A year after the worst early wildfire seasons since at least the 1960s, Alaska is having a completely different experience this year.

Through Monday, Alaska wildfires reached just over 1,300 acres, in contrast with more than 1 million acres at a similar point last year. This year’s total is the lowest during the time period with detailed records, which stretch back 31 years.

According to Rick Thoman, a climate specialist with Alaska Center for Climate Assessment and Policy, this year there has been a cool spring, which results in a late snowmelt. The phenomena of late snowmelt typically results in the late start of wildfire season.

As of now, the snow has melted, yet there is hardly a presence of wildfires. “Of course, we need the ground to dry and the fuel to dry before we can get fire,” said Thoman, whose center is part of the University of Alaska Fairbanks.

The late start of the wildfire season is due to the various weather conditions and patterns seen across Alaska: There is low pressure across the Bering Sea, cool air and very little thunderstorm activity. Thoman especially noted that the Interior, where most Alaska wildfires occur, has not experienced any warm and dry periods after thunderstorms.

The Alaska Interagency Coordination Center, which tracks wildfires, has reported that there have been a total of 129 wildfires statewide and 1,314 acres burned. Of those wildfires, 110 have been reported to be started by human causes and 19 have been reported to have started by lighting.

“The typical acres burned at this point in the season, June 26, is about 175,000 acres, and last year was over 1.2 million acres at this point,” said Thoman.

(Graphic provided by the Alaska Center for Climate Assessment and Policy)
Graphic provided by the Alaska Center for Climate Assessment and Policy.

“If we get into the weather pattern, where we have lighting and then several days of warm, dry weather, then things could take off in a hurry. At least, in the sense that we’ve had almost nothing.”

– Rick Thoman, climate specialist

As the month comes to a close, the critical marker in the wildfire season, the second week of July, approaches. After that week, energy and heat from the sun declines.
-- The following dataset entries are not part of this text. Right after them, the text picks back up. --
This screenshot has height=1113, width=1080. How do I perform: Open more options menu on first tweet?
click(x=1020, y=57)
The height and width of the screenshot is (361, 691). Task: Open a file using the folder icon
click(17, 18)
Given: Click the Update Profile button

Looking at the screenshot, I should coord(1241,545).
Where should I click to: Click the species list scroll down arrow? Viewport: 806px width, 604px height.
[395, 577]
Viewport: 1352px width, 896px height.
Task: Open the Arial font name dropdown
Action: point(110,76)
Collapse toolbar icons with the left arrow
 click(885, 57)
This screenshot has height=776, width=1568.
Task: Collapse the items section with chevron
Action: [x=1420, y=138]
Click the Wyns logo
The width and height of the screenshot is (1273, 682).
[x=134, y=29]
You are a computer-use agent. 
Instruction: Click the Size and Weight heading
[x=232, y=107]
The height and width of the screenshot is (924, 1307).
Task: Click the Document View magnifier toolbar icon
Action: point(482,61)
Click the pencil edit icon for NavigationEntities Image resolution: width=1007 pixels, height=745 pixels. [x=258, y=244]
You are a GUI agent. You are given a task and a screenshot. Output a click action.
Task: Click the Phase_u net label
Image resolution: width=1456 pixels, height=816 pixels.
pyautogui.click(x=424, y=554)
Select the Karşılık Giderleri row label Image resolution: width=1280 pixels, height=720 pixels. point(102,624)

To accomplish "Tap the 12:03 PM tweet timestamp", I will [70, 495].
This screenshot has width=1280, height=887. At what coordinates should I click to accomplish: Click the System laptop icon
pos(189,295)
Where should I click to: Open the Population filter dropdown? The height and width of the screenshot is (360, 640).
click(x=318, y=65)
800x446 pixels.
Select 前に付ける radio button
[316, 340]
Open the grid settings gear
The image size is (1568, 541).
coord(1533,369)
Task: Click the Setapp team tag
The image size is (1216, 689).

Thoman explained that while wildfires can still occur, they mostly only come from fires that have already been burning since before the critical point.

However, this does not mean that Alaska is in the clear when it comes to the wildfire season.

“The main thing that I would stress, especially in the Interior, where many places haven’t had a lot of rain, unlike the coast: If we get into the weather pattern, where we have lighting and then several days of warm, dry weather, then things could take off in a hurry. At least, in the sense that we’ve had almost nothing. At this point, it’s unlikely to be a really big season, but there is still time. We are not out of the woods by any means but the clock is definitely ticking,” said Thoman.

When it comes to the rest of the wildfire season, Thoman said: “If we don’t see a significant change in the weather pattern that would change the character for the season, then we aren’t going to see much change with the wildfires.”

According to Thoman, with the warming summer temperatures and the earlier melting of the winter snow, we can expect the Alaskan wildfire season will expand in the years to come. Additionally, “the frequency of the million-acre wildfire seasons has dramatically increased in the past 25 years and we expect that trend to continue,” said Thoman.